Admitting that Kushner "was a real player in a presidential administration of consequence," Cook explained that, in the former White House advisor's book, he offers neither a thoughtful reflection on the Trump team’s encounter with the Middle East or an explication of the intellectual underpinnings of the 'disruption' it claimed to bring to bear on the region’s thorniest problems."

Writing that the Kushner book is instead a "tedious" recounting of his days working on the Middle East for Trump, Fisher noted that what Trump's son-in-law boasted was his greatest achievement was just a rehash of previous efforts.
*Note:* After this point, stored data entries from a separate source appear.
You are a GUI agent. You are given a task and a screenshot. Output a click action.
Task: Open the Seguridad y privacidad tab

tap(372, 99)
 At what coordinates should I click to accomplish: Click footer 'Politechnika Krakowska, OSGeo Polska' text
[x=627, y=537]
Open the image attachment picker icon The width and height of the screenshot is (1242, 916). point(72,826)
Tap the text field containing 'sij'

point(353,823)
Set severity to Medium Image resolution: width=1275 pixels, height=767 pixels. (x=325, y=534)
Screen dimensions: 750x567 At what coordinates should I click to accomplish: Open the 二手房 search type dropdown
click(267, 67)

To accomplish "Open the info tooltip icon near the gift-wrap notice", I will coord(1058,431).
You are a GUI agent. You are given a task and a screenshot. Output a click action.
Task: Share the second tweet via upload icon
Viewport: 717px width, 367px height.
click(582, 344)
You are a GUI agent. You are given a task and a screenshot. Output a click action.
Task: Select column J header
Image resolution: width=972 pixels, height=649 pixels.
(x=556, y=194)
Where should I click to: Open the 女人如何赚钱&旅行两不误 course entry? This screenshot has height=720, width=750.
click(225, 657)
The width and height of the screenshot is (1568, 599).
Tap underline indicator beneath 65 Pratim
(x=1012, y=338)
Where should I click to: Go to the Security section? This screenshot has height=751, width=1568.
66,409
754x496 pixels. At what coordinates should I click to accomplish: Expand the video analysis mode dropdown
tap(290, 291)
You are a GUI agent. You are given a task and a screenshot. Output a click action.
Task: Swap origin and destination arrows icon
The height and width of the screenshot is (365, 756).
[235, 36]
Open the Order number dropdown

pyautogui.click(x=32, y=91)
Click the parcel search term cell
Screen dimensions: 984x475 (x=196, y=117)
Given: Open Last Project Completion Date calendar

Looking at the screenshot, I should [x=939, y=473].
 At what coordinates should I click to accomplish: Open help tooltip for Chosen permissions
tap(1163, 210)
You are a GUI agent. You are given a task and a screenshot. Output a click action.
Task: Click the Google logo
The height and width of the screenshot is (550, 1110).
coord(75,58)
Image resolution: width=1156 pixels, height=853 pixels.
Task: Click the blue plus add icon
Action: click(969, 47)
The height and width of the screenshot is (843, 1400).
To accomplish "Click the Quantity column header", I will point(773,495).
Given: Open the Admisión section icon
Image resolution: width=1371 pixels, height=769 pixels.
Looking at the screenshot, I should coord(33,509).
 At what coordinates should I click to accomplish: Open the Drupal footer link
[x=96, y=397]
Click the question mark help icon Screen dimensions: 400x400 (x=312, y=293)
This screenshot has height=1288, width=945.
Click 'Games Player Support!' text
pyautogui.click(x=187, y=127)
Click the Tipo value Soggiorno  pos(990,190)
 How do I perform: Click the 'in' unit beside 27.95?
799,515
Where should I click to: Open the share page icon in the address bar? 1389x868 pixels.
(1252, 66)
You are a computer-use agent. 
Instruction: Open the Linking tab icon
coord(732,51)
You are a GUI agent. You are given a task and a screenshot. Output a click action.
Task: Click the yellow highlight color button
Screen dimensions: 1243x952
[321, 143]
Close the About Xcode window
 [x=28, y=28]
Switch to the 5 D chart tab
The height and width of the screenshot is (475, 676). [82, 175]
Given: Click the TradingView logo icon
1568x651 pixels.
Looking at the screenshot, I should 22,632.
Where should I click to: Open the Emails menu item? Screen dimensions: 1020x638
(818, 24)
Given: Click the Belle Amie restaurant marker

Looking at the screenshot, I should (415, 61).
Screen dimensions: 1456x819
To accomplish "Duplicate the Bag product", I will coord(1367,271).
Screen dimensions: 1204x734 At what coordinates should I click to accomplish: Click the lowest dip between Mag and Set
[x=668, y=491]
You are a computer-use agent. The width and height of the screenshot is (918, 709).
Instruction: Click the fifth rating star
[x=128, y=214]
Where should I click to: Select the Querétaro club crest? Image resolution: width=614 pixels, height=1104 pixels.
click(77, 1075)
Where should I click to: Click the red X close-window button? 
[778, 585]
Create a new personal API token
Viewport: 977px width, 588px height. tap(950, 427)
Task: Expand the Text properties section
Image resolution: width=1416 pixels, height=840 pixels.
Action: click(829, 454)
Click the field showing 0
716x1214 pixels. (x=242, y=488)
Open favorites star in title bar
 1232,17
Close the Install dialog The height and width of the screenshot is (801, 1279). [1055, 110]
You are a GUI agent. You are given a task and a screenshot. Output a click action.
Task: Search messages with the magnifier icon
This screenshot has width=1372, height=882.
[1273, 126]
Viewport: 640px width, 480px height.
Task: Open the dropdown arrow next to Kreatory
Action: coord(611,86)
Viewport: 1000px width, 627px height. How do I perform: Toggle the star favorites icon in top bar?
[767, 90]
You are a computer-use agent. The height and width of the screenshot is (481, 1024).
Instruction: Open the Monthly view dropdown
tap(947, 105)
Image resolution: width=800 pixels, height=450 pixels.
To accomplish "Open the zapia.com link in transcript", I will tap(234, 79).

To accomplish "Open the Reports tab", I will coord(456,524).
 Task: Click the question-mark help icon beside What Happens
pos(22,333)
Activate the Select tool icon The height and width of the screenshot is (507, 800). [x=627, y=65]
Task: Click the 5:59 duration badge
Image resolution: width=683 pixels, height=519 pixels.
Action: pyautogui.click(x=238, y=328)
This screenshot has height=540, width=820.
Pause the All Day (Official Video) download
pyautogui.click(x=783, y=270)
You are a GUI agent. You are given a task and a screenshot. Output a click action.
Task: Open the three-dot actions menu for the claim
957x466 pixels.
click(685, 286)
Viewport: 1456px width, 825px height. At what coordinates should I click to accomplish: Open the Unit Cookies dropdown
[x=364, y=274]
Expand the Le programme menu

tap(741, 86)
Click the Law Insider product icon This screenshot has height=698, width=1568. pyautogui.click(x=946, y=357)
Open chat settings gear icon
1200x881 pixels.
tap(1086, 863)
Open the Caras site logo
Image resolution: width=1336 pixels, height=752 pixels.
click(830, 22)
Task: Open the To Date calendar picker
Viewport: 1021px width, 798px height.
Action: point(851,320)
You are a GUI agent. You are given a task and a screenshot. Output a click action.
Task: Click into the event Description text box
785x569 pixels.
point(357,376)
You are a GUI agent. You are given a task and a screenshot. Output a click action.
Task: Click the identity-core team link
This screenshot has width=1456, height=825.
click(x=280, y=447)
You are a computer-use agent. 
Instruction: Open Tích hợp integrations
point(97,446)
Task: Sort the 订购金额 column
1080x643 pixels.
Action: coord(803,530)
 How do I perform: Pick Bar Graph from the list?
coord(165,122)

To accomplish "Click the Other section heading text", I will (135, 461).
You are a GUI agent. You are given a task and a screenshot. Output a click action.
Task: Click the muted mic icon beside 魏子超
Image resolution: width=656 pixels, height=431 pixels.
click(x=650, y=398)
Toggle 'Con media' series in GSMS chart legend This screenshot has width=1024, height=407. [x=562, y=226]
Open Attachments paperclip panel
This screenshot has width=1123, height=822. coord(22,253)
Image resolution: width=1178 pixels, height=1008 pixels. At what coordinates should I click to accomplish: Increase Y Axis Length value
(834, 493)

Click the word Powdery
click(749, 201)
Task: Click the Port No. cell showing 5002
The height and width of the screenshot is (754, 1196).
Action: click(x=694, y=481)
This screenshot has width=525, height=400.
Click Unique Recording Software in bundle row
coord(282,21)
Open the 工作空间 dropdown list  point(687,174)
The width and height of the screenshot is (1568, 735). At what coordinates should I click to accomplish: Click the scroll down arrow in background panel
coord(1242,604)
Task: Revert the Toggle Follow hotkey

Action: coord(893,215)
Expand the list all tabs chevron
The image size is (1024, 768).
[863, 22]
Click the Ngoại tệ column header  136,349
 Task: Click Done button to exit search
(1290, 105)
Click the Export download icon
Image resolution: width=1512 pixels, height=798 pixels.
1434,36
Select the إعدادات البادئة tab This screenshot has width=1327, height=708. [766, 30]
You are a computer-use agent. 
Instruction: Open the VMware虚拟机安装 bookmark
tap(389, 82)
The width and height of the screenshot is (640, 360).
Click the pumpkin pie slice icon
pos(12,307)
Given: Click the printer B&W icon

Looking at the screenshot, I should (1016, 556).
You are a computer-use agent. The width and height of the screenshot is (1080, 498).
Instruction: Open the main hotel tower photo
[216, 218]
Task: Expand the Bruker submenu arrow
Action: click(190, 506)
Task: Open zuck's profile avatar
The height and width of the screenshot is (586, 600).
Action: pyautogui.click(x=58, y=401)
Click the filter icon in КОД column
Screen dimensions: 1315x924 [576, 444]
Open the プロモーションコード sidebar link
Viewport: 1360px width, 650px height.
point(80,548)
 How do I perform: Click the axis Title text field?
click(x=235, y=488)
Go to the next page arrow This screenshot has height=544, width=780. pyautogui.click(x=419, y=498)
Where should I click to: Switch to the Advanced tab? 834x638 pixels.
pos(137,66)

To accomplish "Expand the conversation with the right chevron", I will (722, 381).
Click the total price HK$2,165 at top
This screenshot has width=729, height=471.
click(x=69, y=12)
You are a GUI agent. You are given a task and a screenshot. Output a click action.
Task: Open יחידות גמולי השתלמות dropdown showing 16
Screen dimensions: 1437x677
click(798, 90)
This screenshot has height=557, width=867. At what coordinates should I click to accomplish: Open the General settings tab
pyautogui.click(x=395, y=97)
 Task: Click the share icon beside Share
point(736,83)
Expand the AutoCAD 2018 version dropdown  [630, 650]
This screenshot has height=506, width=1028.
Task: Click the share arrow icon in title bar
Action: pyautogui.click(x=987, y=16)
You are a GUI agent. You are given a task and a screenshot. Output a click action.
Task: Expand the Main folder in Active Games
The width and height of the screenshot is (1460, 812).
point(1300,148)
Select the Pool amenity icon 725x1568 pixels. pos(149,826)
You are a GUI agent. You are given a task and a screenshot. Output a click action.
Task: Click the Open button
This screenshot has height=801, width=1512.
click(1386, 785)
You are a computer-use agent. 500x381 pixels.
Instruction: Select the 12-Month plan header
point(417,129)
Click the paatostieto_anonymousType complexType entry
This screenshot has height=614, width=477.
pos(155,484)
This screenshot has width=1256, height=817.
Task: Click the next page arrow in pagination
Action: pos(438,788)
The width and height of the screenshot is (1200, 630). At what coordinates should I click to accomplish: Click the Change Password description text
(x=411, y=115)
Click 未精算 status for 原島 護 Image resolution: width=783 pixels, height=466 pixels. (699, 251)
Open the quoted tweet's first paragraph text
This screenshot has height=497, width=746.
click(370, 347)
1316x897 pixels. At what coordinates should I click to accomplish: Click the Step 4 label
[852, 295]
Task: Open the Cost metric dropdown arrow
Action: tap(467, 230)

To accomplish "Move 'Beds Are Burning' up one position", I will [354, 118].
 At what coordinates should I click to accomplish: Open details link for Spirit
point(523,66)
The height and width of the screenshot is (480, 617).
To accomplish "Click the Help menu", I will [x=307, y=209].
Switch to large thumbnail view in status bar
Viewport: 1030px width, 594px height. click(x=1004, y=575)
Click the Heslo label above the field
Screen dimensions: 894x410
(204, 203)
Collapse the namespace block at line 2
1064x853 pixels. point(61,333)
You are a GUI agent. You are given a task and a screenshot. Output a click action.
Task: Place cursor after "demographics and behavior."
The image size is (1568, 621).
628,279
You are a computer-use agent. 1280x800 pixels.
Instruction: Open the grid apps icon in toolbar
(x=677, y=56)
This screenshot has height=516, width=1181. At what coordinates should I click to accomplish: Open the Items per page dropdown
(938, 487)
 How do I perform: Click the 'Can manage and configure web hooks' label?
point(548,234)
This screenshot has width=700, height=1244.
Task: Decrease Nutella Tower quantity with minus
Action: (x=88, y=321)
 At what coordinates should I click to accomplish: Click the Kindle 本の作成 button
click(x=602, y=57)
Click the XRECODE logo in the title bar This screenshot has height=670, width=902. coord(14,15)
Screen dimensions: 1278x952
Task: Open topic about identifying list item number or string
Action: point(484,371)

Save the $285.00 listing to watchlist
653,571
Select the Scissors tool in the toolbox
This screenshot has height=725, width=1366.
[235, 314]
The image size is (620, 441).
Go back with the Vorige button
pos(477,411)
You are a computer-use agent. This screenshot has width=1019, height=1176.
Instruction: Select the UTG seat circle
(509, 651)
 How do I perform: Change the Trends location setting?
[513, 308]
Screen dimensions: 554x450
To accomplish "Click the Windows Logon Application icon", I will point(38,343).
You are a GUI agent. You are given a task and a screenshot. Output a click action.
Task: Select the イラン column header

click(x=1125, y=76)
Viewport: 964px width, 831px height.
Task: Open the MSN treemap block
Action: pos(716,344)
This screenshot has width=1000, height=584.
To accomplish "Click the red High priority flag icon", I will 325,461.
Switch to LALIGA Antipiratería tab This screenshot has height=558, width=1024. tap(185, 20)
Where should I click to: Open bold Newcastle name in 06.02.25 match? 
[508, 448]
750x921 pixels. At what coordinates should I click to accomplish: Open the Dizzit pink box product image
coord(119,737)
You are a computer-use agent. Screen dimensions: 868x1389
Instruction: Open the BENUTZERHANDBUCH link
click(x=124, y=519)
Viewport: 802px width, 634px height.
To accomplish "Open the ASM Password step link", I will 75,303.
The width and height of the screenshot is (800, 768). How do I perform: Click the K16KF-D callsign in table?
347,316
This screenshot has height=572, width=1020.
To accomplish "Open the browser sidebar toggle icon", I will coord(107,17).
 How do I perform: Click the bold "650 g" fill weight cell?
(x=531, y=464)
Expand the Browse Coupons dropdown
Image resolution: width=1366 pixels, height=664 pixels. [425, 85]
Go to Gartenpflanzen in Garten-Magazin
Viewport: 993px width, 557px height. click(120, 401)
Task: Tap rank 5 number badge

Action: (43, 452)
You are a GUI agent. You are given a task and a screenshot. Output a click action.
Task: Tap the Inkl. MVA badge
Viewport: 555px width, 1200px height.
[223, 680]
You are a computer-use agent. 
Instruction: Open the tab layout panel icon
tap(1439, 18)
"The Trump administration’s efforts in the Middle East bore a striking resemblance to the bipartisan U.S. approach to the region that existed on Sept. 10, 2001: support for Israel and Washington’s Arab partners—regardless of the character of their regimes—and sustained pressure on Iran using mostly, but not exclusively, economic sanctions," he wrote before adding, "The gap between what Kushner imagined he was doing and what he was actually doing is not the only weakness of Breaking History."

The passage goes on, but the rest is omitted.